They Just Don’t Make Presidential Budgets Like They Used to
There was a time when the submission of the president’s budget to Congress was a very big deal. Not only was it a front-page story across the country, but the major daily newspapers typically had a multi-page spread with reporters pulled from other beats to write about many different aspects of what was proposed. The president’s budget typically didn’t just lead the evening news on the day it was released; it dominated that night’s broadcast and was the subject of follow-up reports through the week.
[IMGCAP(1)]It’s not the same today. Although the phrase “dead on arrival— hasn’t been as evident in recent years as it was a decade or so ago, the president’s budget still often quickly fades from view. Instead of being news for days or even weeks, the president’s budget increasingly has become a one-day story.
Part of the reason for this change is the much faster speed at which news and information is disseminated today than it was when Lyndon Johnson was president. The previously typical front-page-above-the-fold-with-a-banner-headline story that used to appear the day after the budget was released is now reported more or less instantly on the Web. The administration’s budget documents, which used to be hard to find for days after they were sent to the Hill and left much to be reported for days or even weeks, can now be downloaded at the same time they’re officially released.
That changes the next-day reporting about what the president proposed, which had been the big news of the day, into a feature story. By the second day, there’s little to be reported and the president’s budget is relegated to print op-eds, talk radio bloviating, blog posts and “gotcha— interviews on the weekend talk shows. By then, the biggest story is often what opinion polls say about the impact the budget had on the president’s approval rating.

**Source material**.
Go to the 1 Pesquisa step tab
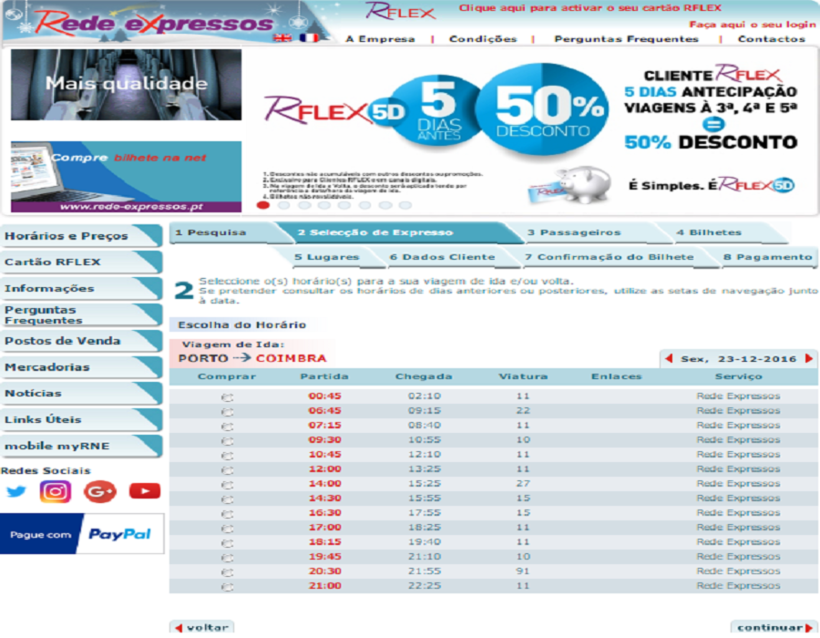The image size is (820, 638). tap(225, 233)
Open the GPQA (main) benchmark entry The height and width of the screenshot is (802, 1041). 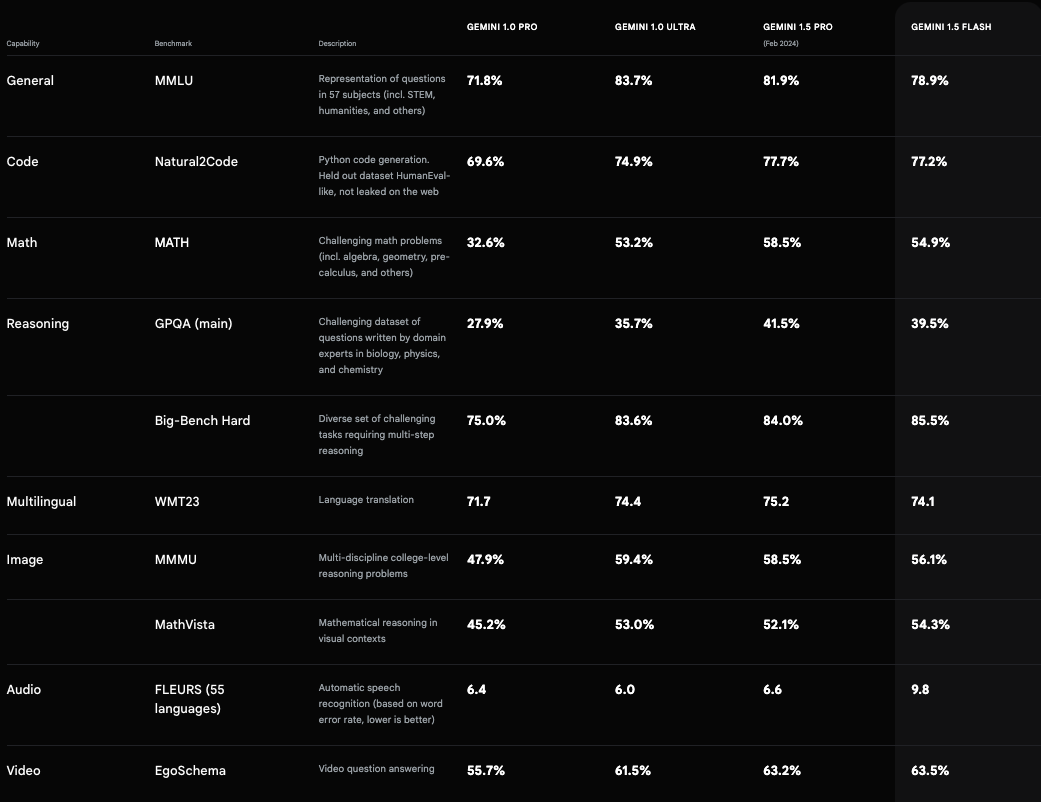(x=194, y=324)
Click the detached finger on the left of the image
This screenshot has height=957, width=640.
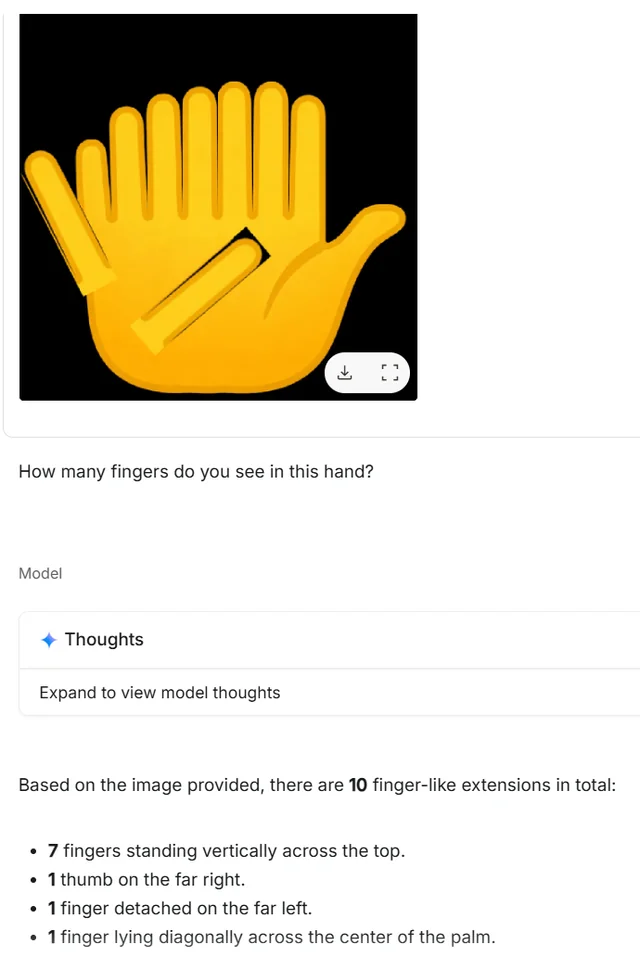pyautogui.click(x=66, y=223)
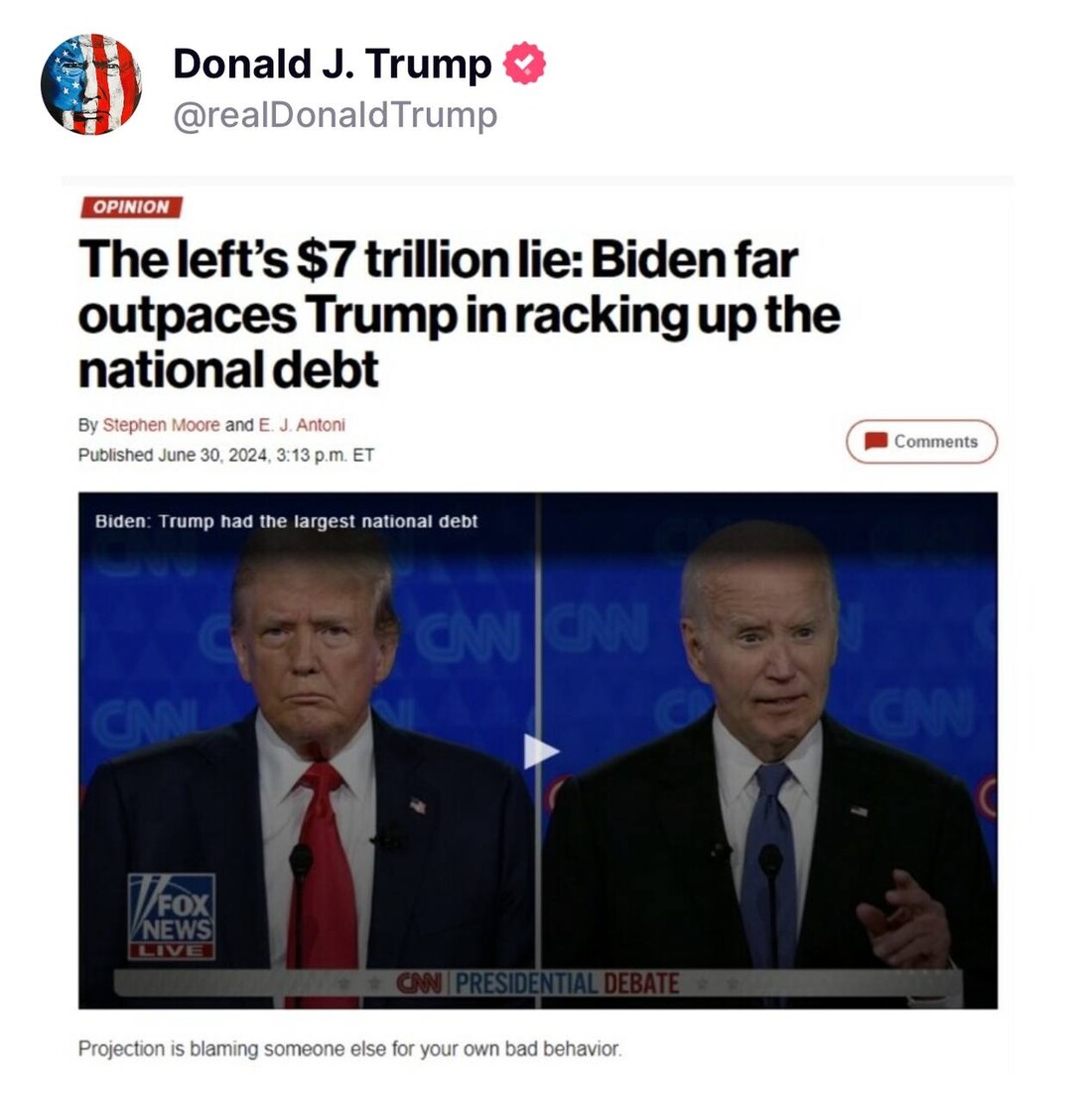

**List of tasks**.
(1) In the entries, rewrite the lines starting at the one containing "Click the detached" and ending with the last line of the entries, replacing "detached finger" with "loose finger" and leaving everything else unchanged. Omit the pictures from your answer.
(2) Extend the passage on presidential budgets beyond its final sentence.

**Expected results**.
(1)
Click the loose finger on the left of the image
This screenshot has height=957, width=640.
pyautogui.click(x=66, y=223)

(2)
But the other reason the annual submission of the president’s budget to Congress has become less important is that the budget has become much more of a political statement than it used to be. Instead of setting out a substantive agenda for the year and series of proposals to make it happen, the president’s budget now has become a one-time statement designed to meet the White House’s very short-term political needs. The administration doesn’t talk about its budget too long after it has been submitted, the budget is largely forgotten within a few months and the likelihood of the individual proposals actually getting enacted is far less important.
To a certain extent, the president’s budget has always been at least partly a political document. But the budget’s other major roles — providing an accounting of what was done in the past and serious plans for what to do next — increasingly have taken a backseat to the political aspects of what’s being proposed today. That’s why the substantive, functional presentations of what’s in the president’s budget have been replaced over the years with things that provide decidedly less information. For example, budgets submitted by the George W. Bush administration replaced what up to then had been standard tables with things that were more often seen in campaign literature. Instead of the traditional multiyear array of numbers that allowed a reader to see for himself or herself what was being proposed, a color picture of a Cabinet secretary shaking hands with someone at a staged event, at a ribbon-cutting ceremony or with a shovel at a groundbreaking often was used. And the printed version of the budget documents used glossy paper that seemed more appropriate for a brochure handed out by a candidate for re-election than a budget submitted by a president to Congress.
As part of its increasingly political nature, the submission of the president’s budget has become a very carefully choreographed series of events worthy of the release of a Hollywood blockbuster. It typically starts with leaks about what will be proposed the weekend before the president delivers the State of the Union address. A few days later, the president delivers that speech to a large, national, prime-time television audience where the highlights of what will be included in the budget are announced. The address is delivered with pomp and pageantry in the grandiose House chamber where approximately half the audience provides repeated standing ovations. It’s a spectacle that can’t possibly be matched by whoever gives the response.
That leads to administration officials doing a series of interviews for select reporters and a speech or two by the president around the country that emphasizes the same themes revealed in the State of the Union. The weekend talk shows then pick up the story with Cabinet members providing some additional details before the budget is released on Monday.
This choreography will be challenged somewhat this year by the White House’s apparent decision to deliver the State of the Union in early February. But as this column was written, there still was no word on when the president’s budget, which this year is supposed to be sent to Congress by Feb. 1, would be released. The administration could release the budget as required, or it could take advantage of the fact that there is no penalty for missing the submission deadline and reschedule it until after the State of the Union.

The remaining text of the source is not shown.